The role of SNORD116 in Prader-Willi syndrome
Prader-Willi syndrome (PWS) is caused by a loss of genes normally expressed only from the paternal chromosome 15. About 70% of PWS cases arise from Type 1 and Type 2 deletions, which are about 5 million DNA base pairs in size. Genetic mapping data from unique patients harboring smaller deletions, “microdeletions”, in the PWS region implicate the gene SNORD116@ as a candidate gene, whose absence is sufficient to cause the most salient features of PWS, including feeding difficulties in infancy, rapid weight gain after about two years of age, extreme hunger, obesity, and developmental delay. PWS affects specific brain regions at the cellular level, making stem cell technology a particularly effective method for the study of this disease. Stem cell technologies enable researchers to generate and study the cell types affected by human diseases, creating a model of the ‘disease in a dish’. In order to better understand how Prader-Willi syndrome affects brain cells, we will transform skin cells from PWS patients into pluripotent stem cells (iPSC).
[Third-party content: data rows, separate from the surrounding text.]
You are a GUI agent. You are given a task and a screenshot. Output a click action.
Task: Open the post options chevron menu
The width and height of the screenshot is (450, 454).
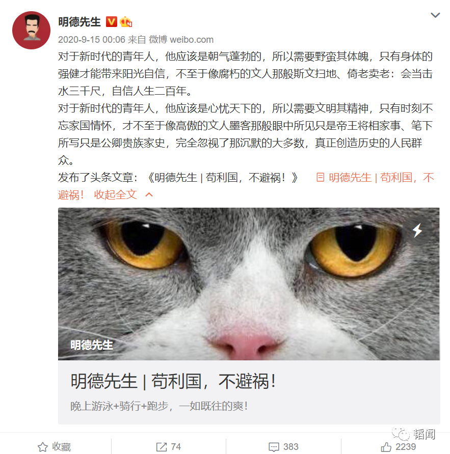pos(435,15)
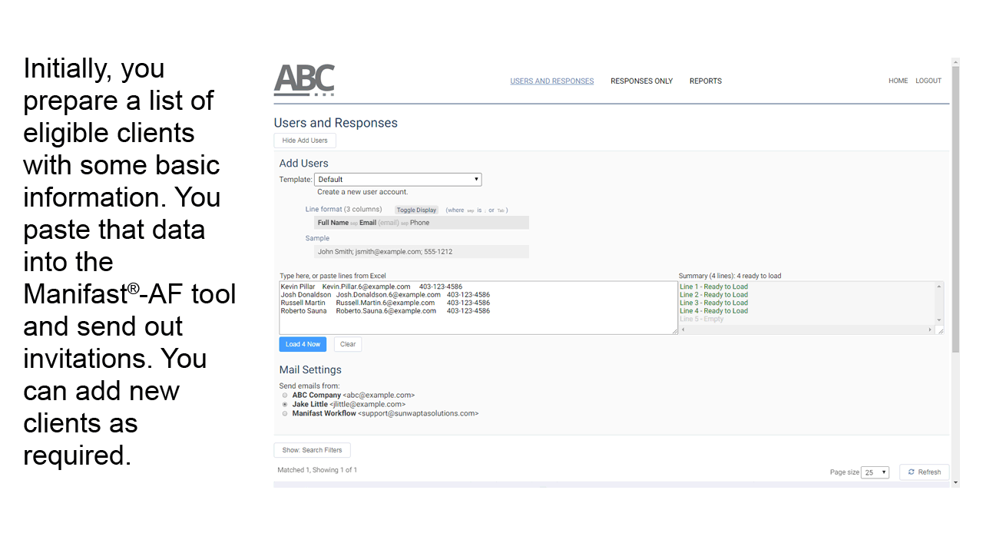Image resolution: width=983 pixels, height=553 pixels.
Task: Click the Refresh button with circular arrows
Action: (x=924, y=472)
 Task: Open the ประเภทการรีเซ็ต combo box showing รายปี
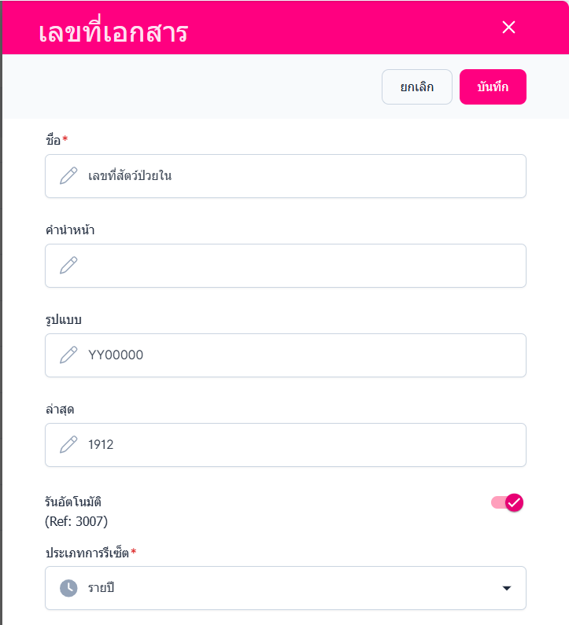pos(285,588)
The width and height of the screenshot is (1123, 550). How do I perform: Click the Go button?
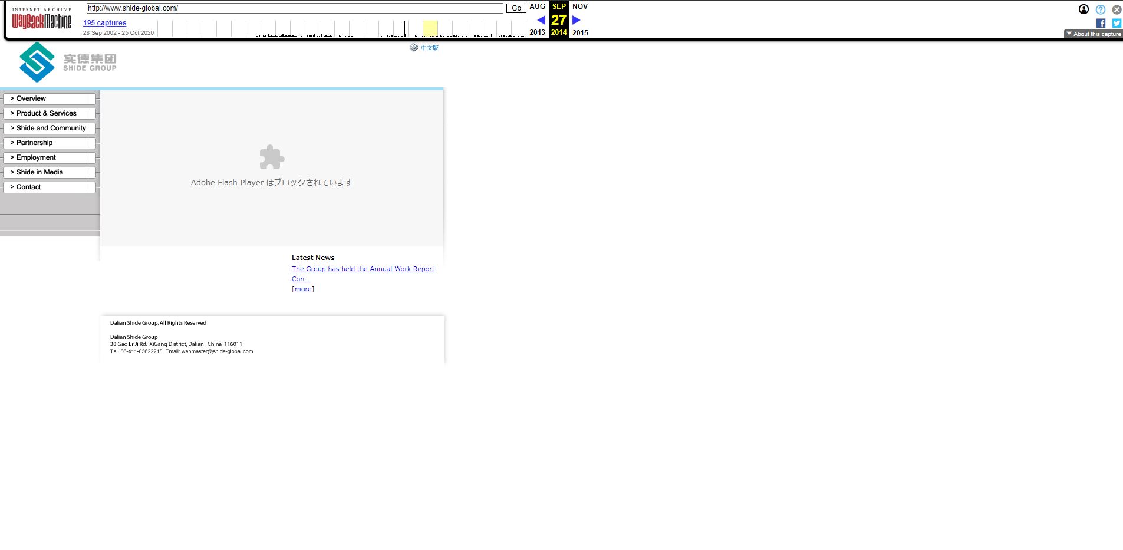tap(516, 8)
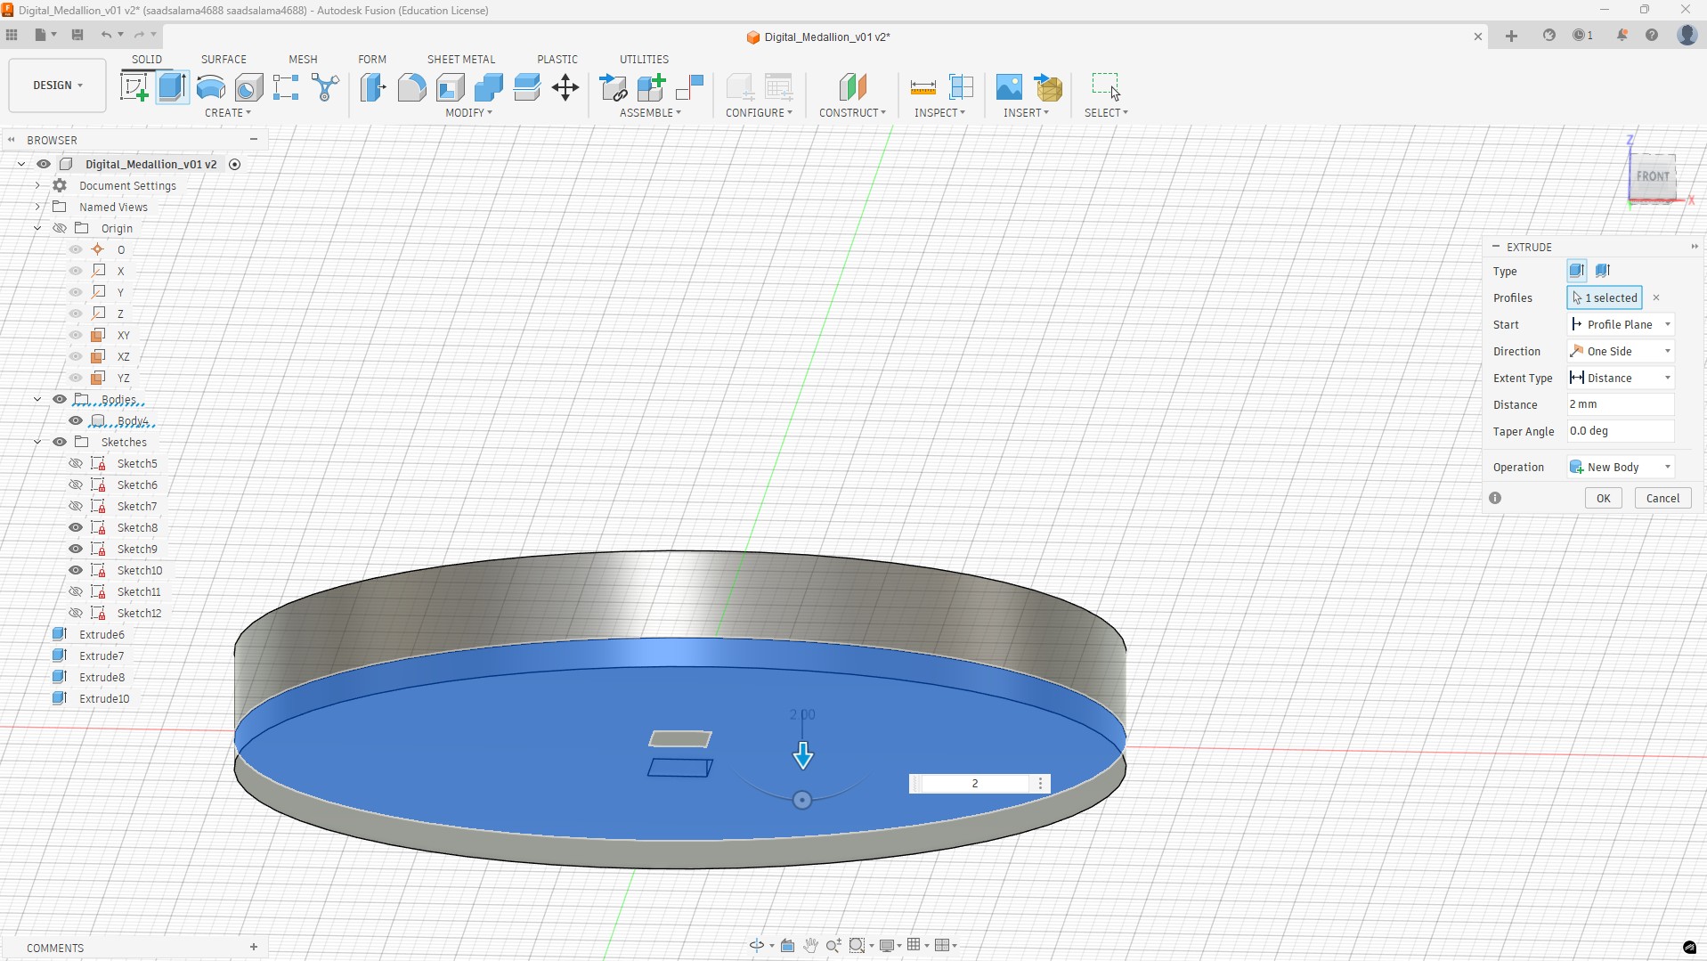Collapse the Sketches folder in browser
The image size is (1707, 961).
coord(37,442)
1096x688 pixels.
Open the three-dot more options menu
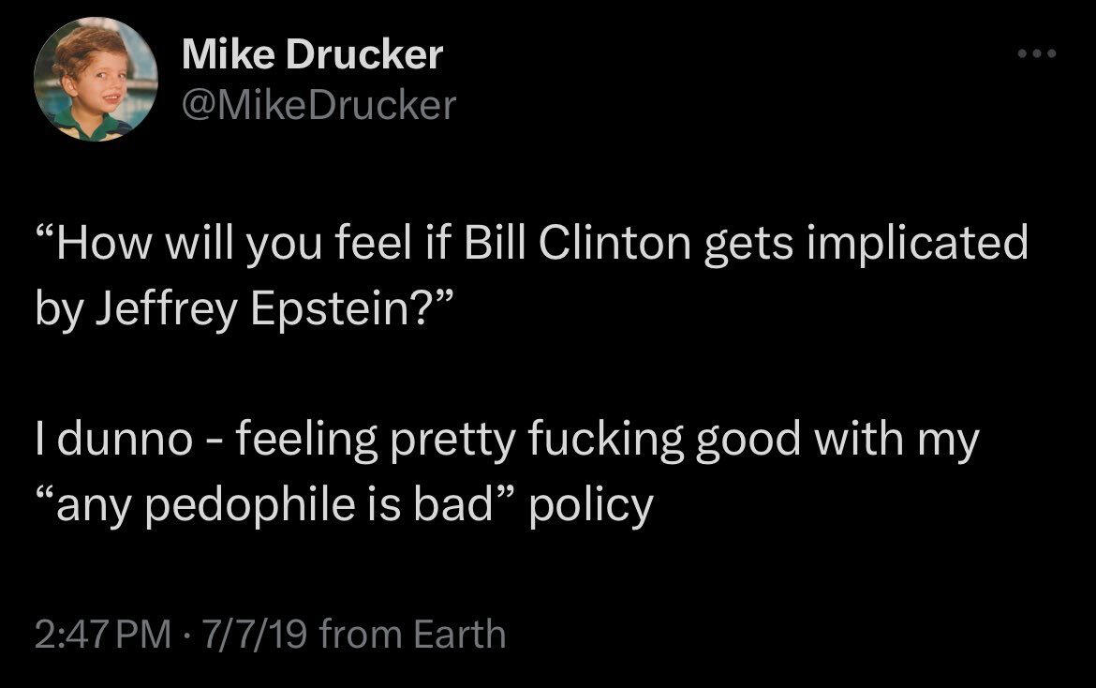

To specifically understand the effects of loss of SNORD116@ we will use genetic engineering to delete the SNORD116@ gene in an iPSC line from an unaffected individual. This approach allows us to study the effects of the loss of SNORD116@ without confounds of naturally occurring variations in human genetics. The neurons generated from PWS patients will allow us to characterize the molecular and cellular defects that are caused by this genetic syndrome. Understanding how PWS affects the brain at the cellular and molecular level can inform novel therapeutic targets for PWS patients. We will also study the connection between the loss of SNORD116@ and increased levels of ghrelin, the ‘hunger hormone’. A special aspect of this proposal is the inclusion of young investigators who could become the next generation of PWS scientists.
$108,000 (OSS Funds, with PWSA)